What to do. Without the images, write out the entries word for word.
- - - -
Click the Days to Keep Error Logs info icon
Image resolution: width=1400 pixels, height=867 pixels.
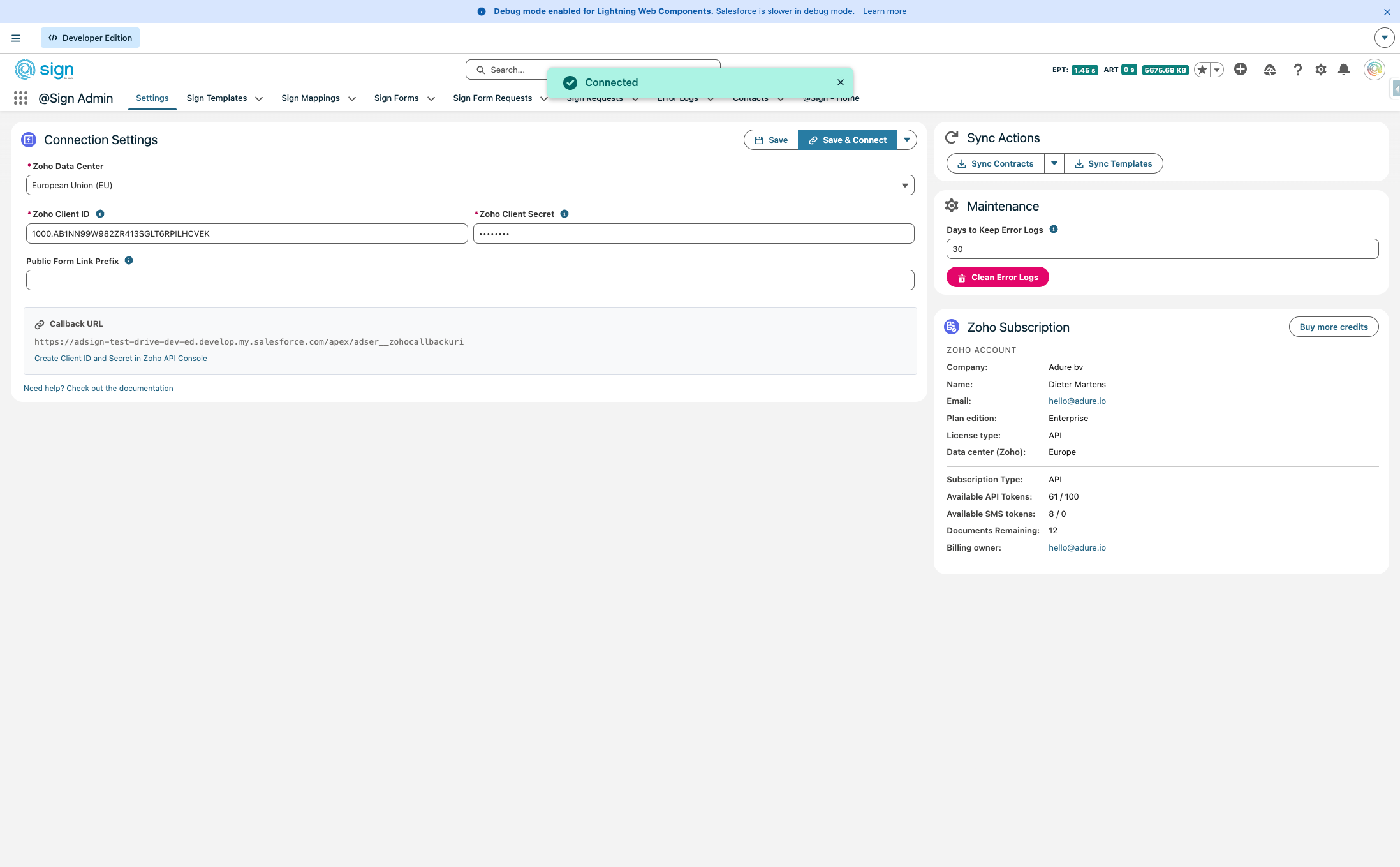pyautogui.click(x=1054, y=230)
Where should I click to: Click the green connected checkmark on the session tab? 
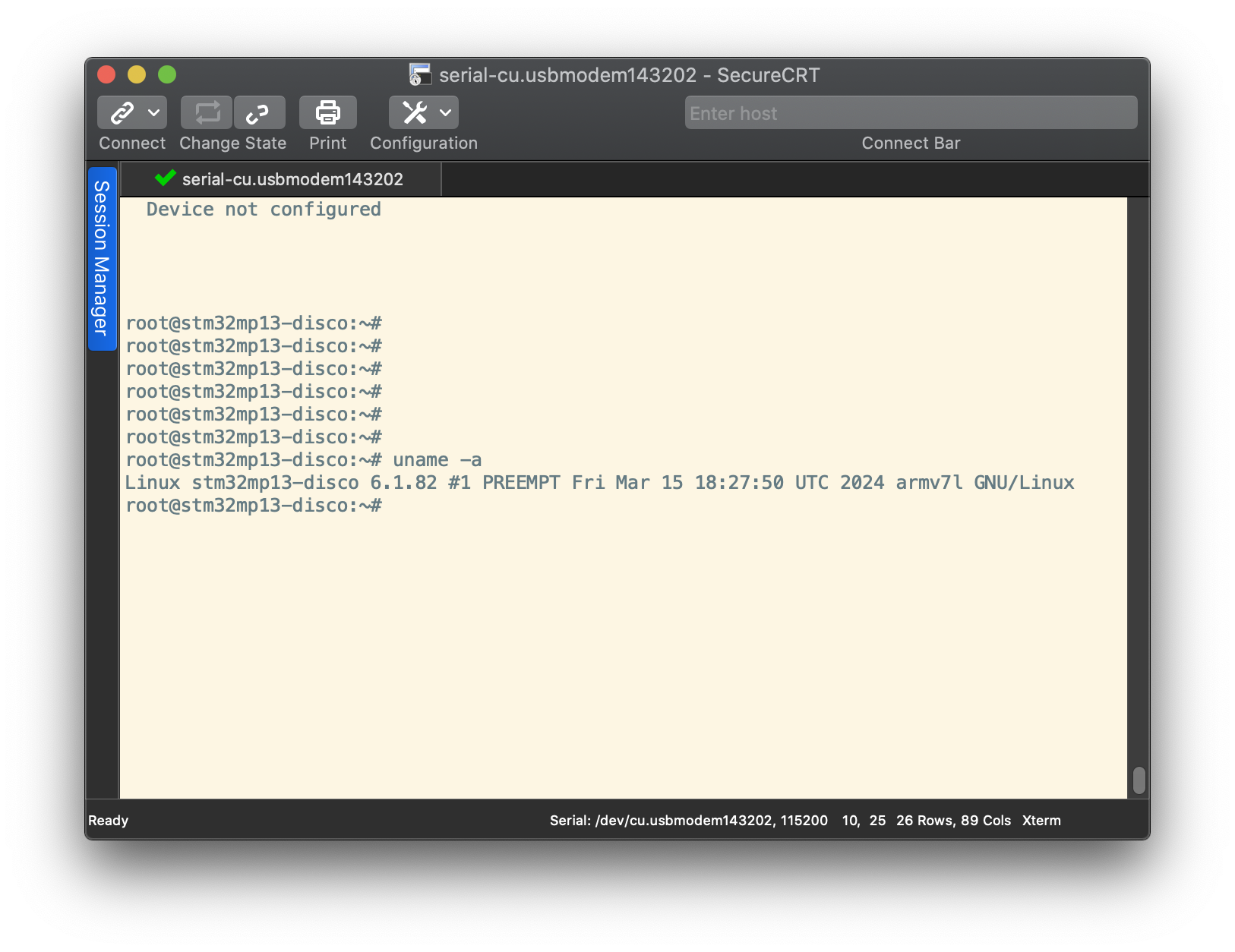164,178
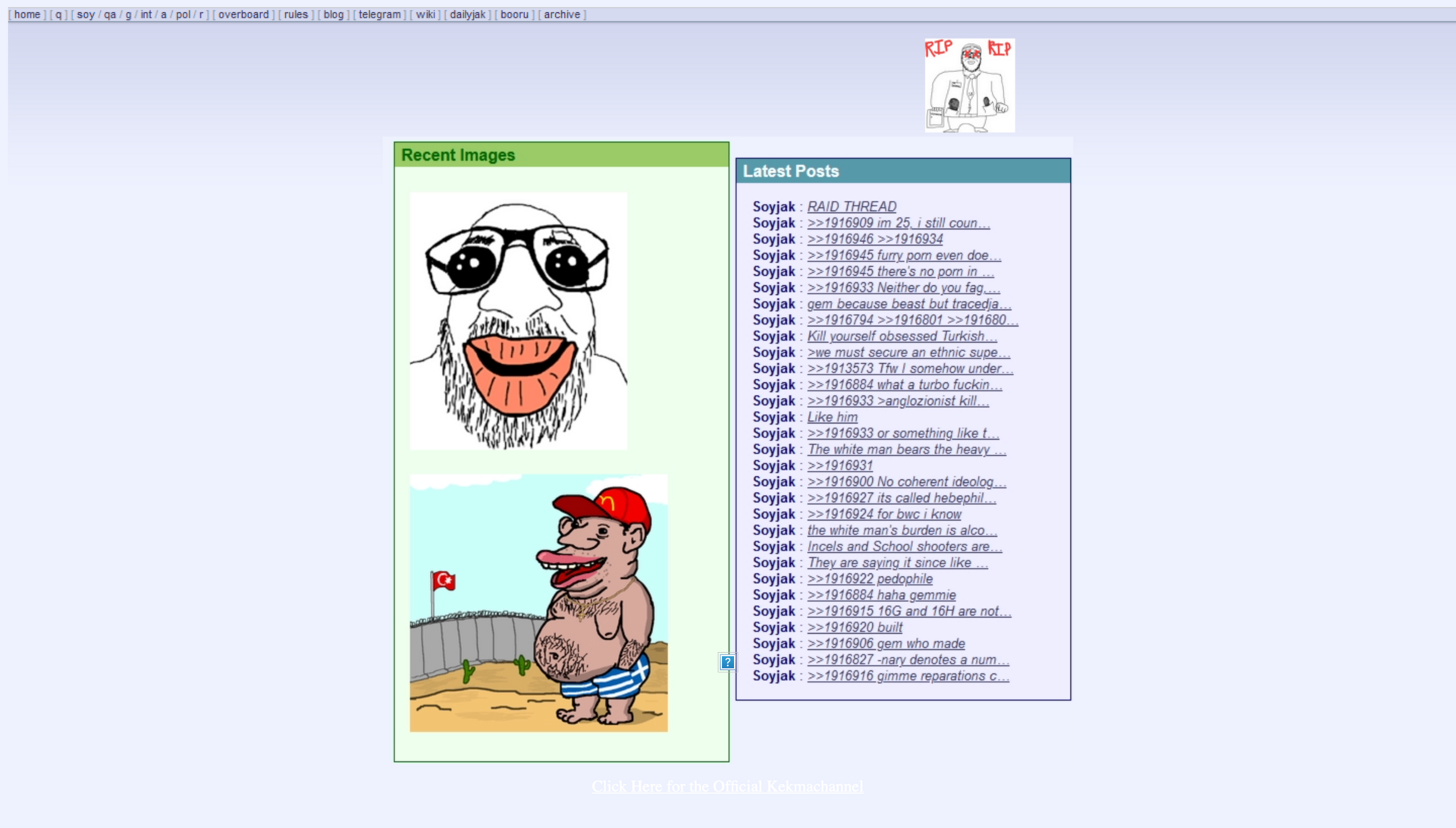Go to the pol board link

tap(183, 14)
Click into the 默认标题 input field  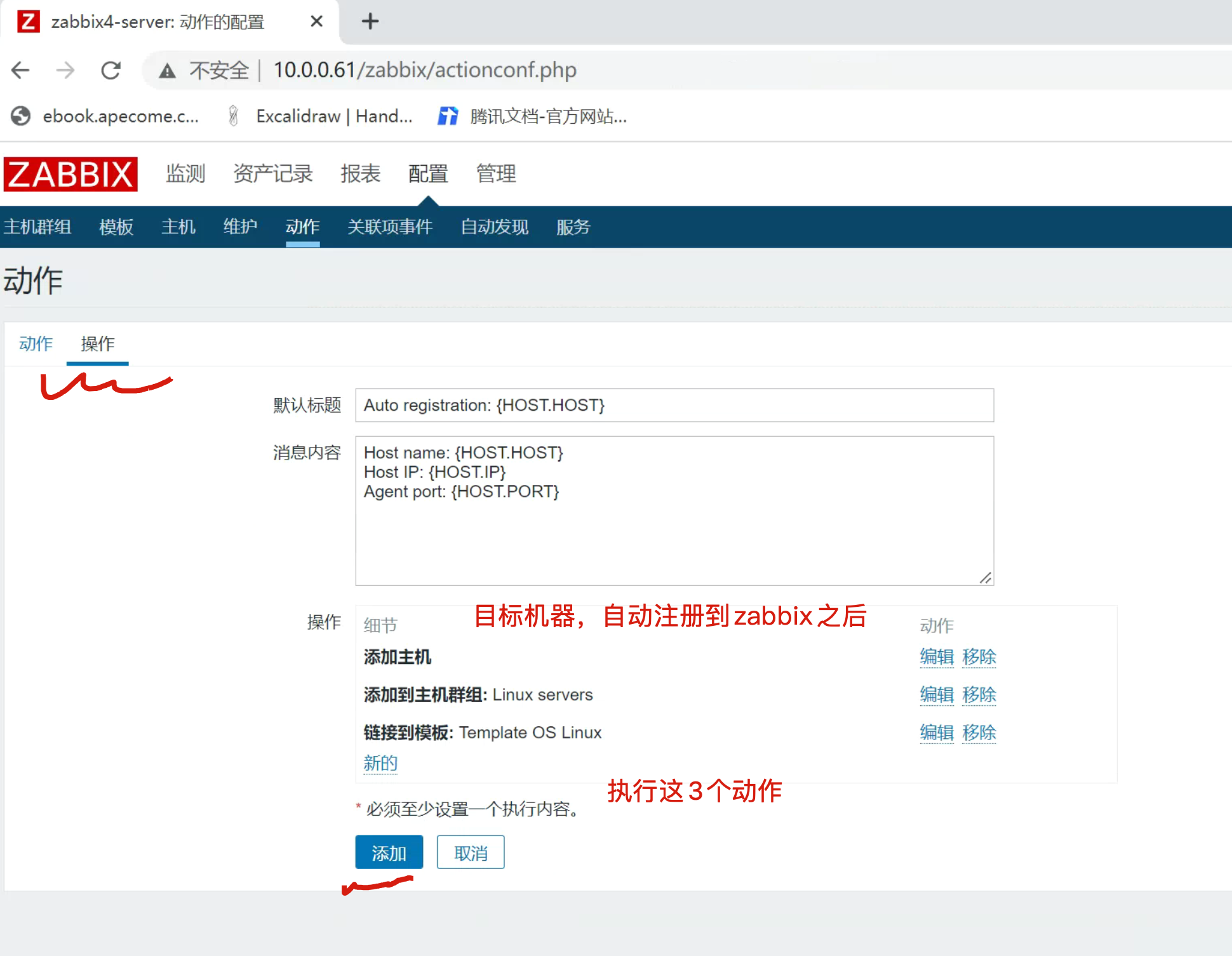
- - - -
Reply to the exercise.
Click the Days to Keep Error Logs info icon
Image resolution: width=1400 pixels, height=867 pixels.
pyautogui.click(x=1054, y=230)
Where should I click to: Click the green connected checkmark on the session tab? 
164,178
Go to the pol board link

tap(183, 14)
Click into the 默认标题 input field  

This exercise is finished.